Exercise directions >> Can you rewrite the listing below with "Press" substituted for every "Toggle" and nothing else changed?

_____

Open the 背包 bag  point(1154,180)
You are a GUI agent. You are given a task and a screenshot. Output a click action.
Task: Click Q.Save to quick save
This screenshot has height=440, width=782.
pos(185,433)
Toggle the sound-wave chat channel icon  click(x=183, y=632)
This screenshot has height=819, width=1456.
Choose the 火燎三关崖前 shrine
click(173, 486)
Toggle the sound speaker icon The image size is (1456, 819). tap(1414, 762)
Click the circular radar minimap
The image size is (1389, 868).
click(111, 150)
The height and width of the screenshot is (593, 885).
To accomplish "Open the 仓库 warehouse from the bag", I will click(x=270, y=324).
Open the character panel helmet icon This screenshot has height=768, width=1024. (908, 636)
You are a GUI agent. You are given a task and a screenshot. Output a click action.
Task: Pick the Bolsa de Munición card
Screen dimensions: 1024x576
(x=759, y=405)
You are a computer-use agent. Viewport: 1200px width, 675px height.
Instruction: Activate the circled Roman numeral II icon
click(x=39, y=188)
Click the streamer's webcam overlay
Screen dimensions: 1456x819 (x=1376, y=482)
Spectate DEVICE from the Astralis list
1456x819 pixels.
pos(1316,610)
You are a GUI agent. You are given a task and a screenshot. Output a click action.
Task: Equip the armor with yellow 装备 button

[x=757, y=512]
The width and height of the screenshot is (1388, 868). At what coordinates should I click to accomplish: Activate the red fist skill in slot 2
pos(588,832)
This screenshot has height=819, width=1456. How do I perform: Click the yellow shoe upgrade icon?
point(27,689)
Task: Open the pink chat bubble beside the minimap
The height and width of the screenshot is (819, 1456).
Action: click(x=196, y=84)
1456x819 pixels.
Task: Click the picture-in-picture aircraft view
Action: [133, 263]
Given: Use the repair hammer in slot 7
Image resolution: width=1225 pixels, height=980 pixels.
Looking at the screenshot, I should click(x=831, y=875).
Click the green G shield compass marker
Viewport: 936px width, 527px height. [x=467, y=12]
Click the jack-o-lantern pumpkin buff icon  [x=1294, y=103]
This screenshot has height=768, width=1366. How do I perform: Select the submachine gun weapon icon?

_____

Exercise output >>
Open the 背包 bag  point(1154,180)
You are a GUI agent. You are given a task and a screenshot. Output a click action.
Task: Click Q.Save to quick save
This screenshot has height=440, width=782.
pos(185,433)
Press the sound-wave chat channel icon  click(x=183, y=632)
This screenshot has height=819, width=1456.
Choose the 火燎三关崖前 shrine
click(173, 486)
Press the sound speaker icon The image size is (1456, 819). tap(1414, 762)
Click the circular radar minimap
The image size is (1389, 868).
click(111, 150)
The height and width of the screenshot is (593, 885).
To accomplish "Open the 仓库 warehouse from the bag", I will click(x=270, y=324).
Open the character panel helmet icon This screenshot has height=768, width=1024. (908, 636)
You are a GUI agent. You are given a task and a screenshot. Output a click action.
Task: Pick the Bolsa de Munición card
Screen dimensions: 1024x576
(x=759, y=405)
You are a computer-use agent. Viewport: 1200px width, 675px height.
Instruction: Activate the circled Roman numeral II icon
click(x=39, y=188)
Click the streamer's webcam overlay
Screen dimensions: 1456x819 (x=1376, y=482)
Spectate DEVICE from the Astralis list
1456x819 pixels.
pos(1316,610)
You are a GUI agent. You are given a task and a screenshot. Output a click action.
Task: Equip the armor with yellow 装备 button

[x=757, y=512]
The width and height of the screenshot is (1388, 868). At what coordinates should I click to accomplish: Activate the red fist skill in slot 2
pos(588,832)
This screenshot has height=819, width=1456. How do I perform: Click the yellow shoe upgrade icon?
point(27,689)
Task: Open the pink chat bubble beside the minimap
The height and width of the screenshot is (819, 1456).
Action: click(x=196, y=84)
1456x819 pixels.
Task: Click the picture-in-picture aircraft view
Action: [133, 263]
Given: Use the repair hammer in slot 7
Image resolution: width=1225 pixels, height=980 pixels.
Looking at the screenshot, I should click(x=831, y=875).
Click the green G shield compass marker
Viewport: 936px width, 527px height. [x=467, y=12]
Click the jack-o-lantern pumpkin buff icon  [x=1294, y=103]
This screenshot has height=768, width=1366. How do I perform: Select the submachine gun weapon icon?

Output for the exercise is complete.